Our view at Pacific Health & Development Sciences Inc. (PacificSci) is that, given the continued lagging of donor countries in meeting their long standing financial commitments to development, particularly the G7 group of nations, the role of private philanthropy has become even more important in filling this gap than ever before.

The following report is abstracted from a press release from the Rockefeller Foundation.

THE BELLAGIO INITATIVE
Bellagio, Italy—As millions of people, multilateral organisations, and philanthropic foundations around the world dedicate time and resources for short and long-term solutions to the urgent food crisis in the Horn of Africa, a global dialogue is launched to foster innovative partnerships focused on the improvement of human well-being.

The Bellagio Initiative plans to bring together “the world’s most respected and innovative thinkers in the fields of philanthropy and international development”. Over the coming months they will consider the key issues likely to shape the future wellbeing of humanity and identify new opportunities for joint action by philanthropic and development organisations.

The initiative comes as philanthropic giving becomes ever-more important in the fight to eradicate poverty. It has more than doubled in size over the past decade, according to OECD figures, standing at over US$22bn in 2009.

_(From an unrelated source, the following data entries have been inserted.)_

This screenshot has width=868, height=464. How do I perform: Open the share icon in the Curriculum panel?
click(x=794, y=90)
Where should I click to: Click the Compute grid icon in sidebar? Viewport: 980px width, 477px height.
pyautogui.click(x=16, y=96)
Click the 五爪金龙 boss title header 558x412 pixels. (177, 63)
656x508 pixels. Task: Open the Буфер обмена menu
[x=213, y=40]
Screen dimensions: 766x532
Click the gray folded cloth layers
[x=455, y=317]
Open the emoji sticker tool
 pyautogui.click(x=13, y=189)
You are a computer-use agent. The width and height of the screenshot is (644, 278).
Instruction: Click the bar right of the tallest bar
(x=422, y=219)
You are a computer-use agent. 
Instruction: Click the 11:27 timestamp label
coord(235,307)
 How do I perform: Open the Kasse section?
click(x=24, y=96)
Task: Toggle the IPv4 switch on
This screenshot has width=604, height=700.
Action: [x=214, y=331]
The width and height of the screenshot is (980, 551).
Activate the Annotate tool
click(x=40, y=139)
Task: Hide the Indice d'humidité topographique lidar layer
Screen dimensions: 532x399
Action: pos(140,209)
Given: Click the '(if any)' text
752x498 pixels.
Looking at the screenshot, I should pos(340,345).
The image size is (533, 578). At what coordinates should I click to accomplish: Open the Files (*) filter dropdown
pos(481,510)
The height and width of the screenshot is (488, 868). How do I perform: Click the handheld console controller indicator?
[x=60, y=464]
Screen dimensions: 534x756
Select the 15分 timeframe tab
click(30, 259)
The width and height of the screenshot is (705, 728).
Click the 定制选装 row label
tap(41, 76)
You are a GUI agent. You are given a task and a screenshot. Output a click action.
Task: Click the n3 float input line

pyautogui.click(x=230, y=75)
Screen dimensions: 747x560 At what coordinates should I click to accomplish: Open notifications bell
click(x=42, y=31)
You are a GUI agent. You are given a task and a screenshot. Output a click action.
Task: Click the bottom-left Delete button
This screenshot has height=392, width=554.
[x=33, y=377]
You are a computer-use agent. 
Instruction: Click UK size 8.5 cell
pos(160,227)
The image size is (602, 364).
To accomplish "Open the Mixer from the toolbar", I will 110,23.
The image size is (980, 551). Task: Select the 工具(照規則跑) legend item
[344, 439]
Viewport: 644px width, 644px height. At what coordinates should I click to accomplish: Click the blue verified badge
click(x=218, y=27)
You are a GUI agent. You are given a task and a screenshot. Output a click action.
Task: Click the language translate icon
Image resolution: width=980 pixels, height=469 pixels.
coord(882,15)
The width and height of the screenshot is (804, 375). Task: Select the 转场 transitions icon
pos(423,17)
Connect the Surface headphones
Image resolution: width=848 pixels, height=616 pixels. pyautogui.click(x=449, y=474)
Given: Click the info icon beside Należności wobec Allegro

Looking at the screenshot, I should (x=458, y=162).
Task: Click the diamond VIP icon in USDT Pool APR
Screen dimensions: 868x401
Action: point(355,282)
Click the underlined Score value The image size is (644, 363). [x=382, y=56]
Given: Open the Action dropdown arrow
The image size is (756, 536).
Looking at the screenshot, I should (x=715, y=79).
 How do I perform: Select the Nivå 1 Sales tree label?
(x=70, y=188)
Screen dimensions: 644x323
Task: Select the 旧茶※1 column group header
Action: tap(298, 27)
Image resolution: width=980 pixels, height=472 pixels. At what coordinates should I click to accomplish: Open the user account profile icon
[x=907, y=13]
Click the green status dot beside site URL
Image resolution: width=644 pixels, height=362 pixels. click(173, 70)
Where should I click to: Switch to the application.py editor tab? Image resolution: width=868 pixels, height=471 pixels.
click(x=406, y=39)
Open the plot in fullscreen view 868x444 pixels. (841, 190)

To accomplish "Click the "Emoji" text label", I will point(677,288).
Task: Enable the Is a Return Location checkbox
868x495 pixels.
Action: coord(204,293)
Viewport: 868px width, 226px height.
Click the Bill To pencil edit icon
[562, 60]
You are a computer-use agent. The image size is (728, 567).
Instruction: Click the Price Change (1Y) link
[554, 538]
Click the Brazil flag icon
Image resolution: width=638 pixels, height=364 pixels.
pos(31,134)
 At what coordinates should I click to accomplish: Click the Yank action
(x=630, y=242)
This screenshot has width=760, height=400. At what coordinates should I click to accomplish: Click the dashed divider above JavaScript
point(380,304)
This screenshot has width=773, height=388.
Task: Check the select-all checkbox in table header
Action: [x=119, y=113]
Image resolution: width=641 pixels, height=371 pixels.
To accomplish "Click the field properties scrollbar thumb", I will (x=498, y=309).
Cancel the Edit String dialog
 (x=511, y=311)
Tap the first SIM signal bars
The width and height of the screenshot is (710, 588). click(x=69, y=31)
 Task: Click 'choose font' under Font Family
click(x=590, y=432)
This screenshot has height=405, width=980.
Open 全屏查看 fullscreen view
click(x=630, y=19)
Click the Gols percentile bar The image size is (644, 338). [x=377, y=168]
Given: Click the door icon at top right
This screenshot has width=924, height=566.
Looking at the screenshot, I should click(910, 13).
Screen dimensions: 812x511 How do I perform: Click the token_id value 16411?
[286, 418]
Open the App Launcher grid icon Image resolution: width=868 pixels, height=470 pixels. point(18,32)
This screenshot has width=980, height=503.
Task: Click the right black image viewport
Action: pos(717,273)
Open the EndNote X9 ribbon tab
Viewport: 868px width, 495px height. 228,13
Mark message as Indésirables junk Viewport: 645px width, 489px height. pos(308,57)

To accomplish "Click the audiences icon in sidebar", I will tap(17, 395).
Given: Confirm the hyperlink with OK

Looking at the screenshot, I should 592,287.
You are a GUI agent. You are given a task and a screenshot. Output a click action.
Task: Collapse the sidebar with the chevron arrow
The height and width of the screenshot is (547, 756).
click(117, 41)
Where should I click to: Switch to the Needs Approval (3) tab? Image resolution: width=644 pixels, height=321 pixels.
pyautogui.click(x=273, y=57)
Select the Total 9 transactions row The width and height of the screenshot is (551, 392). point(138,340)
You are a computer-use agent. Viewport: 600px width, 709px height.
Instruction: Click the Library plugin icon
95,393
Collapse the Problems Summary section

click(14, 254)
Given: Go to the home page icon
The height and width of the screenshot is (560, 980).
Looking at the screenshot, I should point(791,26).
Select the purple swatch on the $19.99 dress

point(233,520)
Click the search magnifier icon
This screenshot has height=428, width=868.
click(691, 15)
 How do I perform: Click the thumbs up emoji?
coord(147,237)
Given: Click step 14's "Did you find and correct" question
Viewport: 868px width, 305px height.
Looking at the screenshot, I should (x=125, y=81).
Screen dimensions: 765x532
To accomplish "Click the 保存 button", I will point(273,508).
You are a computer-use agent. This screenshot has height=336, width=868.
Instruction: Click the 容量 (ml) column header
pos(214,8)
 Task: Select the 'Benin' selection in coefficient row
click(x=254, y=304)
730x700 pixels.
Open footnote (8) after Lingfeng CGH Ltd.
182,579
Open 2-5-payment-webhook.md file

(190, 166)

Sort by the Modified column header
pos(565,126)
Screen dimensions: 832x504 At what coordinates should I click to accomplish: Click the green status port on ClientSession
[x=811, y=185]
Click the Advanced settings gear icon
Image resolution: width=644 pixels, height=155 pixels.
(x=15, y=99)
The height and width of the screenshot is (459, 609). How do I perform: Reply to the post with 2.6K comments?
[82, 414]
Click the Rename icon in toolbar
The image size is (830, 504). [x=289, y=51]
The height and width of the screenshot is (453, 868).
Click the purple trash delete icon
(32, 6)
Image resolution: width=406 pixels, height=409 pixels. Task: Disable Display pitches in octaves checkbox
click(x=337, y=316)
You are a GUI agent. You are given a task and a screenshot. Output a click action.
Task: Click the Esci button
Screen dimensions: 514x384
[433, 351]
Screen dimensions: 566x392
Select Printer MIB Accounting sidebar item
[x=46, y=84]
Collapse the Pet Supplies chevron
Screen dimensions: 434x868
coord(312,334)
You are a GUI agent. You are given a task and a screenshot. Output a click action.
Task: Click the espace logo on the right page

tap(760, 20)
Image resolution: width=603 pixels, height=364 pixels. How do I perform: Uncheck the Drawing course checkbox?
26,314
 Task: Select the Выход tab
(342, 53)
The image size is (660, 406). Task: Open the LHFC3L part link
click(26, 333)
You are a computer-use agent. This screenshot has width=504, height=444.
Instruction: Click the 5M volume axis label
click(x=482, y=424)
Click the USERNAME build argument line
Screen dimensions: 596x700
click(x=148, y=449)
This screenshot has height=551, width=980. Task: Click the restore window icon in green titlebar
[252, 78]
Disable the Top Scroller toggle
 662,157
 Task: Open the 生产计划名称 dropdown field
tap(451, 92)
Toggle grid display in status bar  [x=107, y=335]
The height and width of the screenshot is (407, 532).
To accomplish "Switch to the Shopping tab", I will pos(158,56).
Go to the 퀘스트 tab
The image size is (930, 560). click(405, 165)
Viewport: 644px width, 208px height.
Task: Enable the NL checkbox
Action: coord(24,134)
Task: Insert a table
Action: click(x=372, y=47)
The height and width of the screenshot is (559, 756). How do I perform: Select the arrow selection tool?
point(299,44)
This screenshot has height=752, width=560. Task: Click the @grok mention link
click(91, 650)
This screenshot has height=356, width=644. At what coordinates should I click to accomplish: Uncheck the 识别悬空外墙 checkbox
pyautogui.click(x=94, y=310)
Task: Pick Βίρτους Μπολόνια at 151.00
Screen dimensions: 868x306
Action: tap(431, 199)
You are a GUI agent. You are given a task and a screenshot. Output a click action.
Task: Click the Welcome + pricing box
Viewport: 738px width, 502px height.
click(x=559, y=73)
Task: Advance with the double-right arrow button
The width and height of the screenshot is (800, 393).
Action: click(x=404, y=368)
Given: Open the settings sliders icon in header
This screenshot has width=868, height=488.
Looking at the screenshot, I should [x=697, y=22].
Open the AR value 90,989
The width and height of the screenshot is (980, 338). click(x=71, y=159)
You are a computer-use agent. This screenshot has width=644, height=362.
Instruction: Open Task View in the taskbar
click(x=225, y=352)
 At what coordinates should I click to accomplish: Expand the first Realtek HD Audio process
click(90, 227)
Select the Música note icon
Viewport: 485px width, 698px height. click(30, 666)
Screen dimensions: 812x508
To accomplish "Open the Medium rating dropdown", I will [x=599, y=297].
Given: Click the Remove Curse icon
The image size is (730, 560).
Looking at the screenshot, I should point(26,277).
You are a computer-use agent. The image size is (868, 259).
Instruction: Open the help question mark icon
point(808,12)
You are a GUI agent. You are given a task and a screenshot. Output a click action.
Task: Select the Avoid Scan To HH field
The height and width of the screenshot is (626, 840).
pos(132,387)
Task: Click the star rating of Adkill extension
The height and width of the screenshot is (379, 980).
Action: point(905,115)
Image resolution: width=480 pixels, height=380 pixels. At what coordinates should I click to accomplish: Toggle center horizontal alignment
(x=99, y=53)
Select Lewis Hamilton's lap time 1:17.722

Throughout the second half of 2011, the Bellagio Initiative will engage a diverse group of practitioners, opinion leaders, beneficiaries, social entrepreneurs and donors to consider innovative solutions to some of the major challenges affecting poor people today. The Initiative will convene global consultations on topics such as climate change, emerging markets, sustainability, migration and rights which, together with specially commissioned papers and commentary, will feed into debate at a high-level summit being held at the Rockefeller Foundation Bellagio Centre, Italy, in November.

This summit will explore joint solutions to poverty, drawing from the expertise of the invited participants and others from around the globe participating online.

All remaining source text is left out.